Riuscivi a dipingere regolarmente quando facevi parte dei Clash?

«No. Mi dedicavo completamente alla rappresentazione estetica della band».

Intendi il modo in cui vi vestivate?

«Sì. Anche i dettagli come la sigaretta dietro l'orecchio... dettagli di questo tipo che, in un certo senso, richiamavano lo stile dei mod. Bernie Rhodes, il nostro manager, aveva assistito alla nascita di quel movimento. Mi disse: Ti conosco, Paul, so come sei fatto: per te conta solo il risvolto dei pantaloni e cose del genere, e aveva ragione, perché vengo dal periodo mod e da quello degli skinhead. Avevo all'incirca tredici anni quando la moda skin esplose nel Regno Unito. Le dimensioni del risvolto e simili dettagli erano davvero importanti, ed è proprio questo genere di cose che ho portato nei Clash, insieme a un lato più artistico che si sviluppava attraverso attività come dipingere gli abiti che indossavamo».

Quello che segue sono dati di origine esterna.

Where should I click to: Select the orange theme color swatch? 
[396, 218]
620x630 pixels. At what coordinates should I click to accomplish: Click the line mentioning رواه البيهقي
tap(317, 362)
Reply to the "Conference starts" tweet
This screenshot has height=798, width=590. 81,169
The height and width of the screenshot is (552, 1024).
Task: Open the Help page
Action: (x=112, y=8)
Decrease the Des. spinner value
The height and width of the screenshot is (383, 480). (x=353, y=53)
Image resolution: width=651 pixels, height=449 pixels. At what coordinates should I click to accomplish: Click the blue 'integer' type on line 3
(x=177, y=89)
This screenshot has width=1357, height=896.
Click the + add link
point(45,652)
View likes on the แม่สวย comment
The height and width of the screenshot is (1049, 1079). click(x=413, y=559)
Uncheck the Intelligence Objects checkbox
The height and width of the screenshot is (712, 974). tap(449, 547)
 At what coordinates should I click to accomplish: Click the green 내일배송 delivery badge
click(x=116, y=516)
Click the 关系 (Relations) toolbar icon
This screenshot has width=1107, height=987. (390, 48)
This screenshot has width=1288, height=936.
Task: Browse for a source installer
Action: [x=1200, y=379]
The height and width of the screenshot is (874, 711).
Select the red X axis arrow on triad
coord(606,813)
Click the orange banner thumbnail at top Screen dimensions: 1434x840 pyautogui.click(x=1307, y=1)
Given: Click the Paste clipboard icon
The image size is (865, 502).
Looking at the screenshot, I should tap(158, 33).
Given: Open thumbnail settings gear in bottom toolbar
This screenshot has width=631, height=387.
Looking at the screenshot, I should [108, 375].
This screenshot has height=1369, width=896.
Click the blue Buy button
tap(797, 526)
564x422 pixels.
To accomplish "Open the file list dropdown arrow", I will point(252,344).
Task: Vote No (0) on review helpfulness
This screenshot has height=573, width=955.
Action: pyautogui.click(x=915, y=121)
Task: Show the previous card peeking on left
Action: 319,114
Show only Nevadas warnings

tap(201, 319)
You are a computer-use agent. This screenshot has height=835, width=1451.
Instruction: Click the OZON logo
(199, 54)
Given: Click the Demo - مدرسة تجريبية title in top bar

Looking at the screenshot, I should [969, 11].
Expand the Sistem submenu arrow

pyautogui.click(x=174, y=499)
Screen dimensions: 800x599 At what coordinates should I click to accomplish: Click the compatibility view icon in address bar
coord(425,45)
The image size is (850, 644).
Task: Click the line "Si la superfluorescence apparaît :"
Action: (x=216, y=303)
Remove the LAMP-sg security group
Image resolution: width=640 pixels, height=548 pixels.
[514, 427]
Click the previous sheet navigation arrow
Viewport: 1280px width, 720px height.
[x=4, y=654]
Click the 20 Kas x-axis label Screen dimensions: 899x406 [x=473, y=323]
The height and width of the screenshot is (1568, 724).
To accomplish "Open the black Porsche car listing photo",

Le ricerche e i discorsi sull'estetica ti sono sempre interessati?

«Era il mio lavoro nei Clash».

Hai dovuto metterlo in prospettiva o ne sei stato subito consapevole? È una cosa che hai visto nascere dal tuo interesse per il disegno e la pittura?

«No. All'epoca stavo imparando a suonare il basso che non avevo mai suonato prima di allora. In un certo senso, credo sia stata colpa di Mick Jones: si potrebbe dire che era stato incoraggiato da Bernie Rhodes perché a lui piaceva l'idea di mescolare musicisti a dilettanti. Mick era pienamente consapevole della sua storia musicale e sapeva che, all'inizio, i Beatles lavoravano con un tipo che si chiamava Stuart Sutcliffe. Mick mi disse: Non sapeva suonare il basso, come te. Ed era un bravo pittore, proprio come te. Quindi sì: dovremmo mettere su una band. In un certo senso, quello era il mio ruolo all'interno del gruppo: l'artista, l'esteta».

Ti sei avvicinato alla pittura da autodidatta?

«Diciamo di sì. Mio padre era un pittore dilettante, quindi c'era qualcosa nell'aria... e anche mia madre dipingeva quando non era al lavoro. E poi c'era un amico di mio padre... un tipo chiamato Geoff Holt che dipingeva con uno stile quasi rinascimentale. Una volta rappresentò un cacciatore che sembrava appartenere alla tradizione pittorica tedesca, con uno stile simile a quello di Cranach. E una donna. E una volpe. Un giorno mi disse che doveva andare al doposcuola su Droop Street, nei pressi di Harrow Road. Era una zona un po' malfamata. Andavo spesso con lui per dare una mano. A volte mi diceva cose tipo: Paul, vuoi finire la volpe al posto mio?, e io prendevo il pennello e finivo il manto della volpe, solo il primo strato, e poi ci dipingevo sopra. Ho imparato semplicemente dipingendo - per strada con ogni condizione atmosferica, come pure all'interno. Sì, credo sia così che è successo: provando e sbagliando».

Negli anni in cui hai detto che non avevi tempo di dipingere, disegnavi comunque quando eri in tour? Ti portavi spesso dietro un taccuino per gli schizzi?

«No».

E da cosa pensi dipendesse?

«La situazione con i Clash era troppo intensa e non lasciava spazio a nient'altro. Tutto ruotava esclusivamente intorno alla band. Era uno stile di vita, un atteggiamento. Esisteva solo il gruppo».

Intendi dire che era difficile fisicamente anche per l'abuso di alcol e droghe?

«A dire il vero no. Eravamo solo ossessionati dal nostro lavoro, per così dire. Ogni cosa riguardava il gruppo. Tutti noi, manager compreso, venivamo da situazioni familiari difficili perciò ritrovarci insieme aveva significato avere improvvisamente una famiglia. Ovviamente all'inizio la situazione era piuttosto estrema. Volavano bottiglie. Era decisamente pericoloso, allora.

È come una di quelle uscite di lavoro che uniscono i colleghi, ma è stato un po' più estremo di una partita di golf o altro».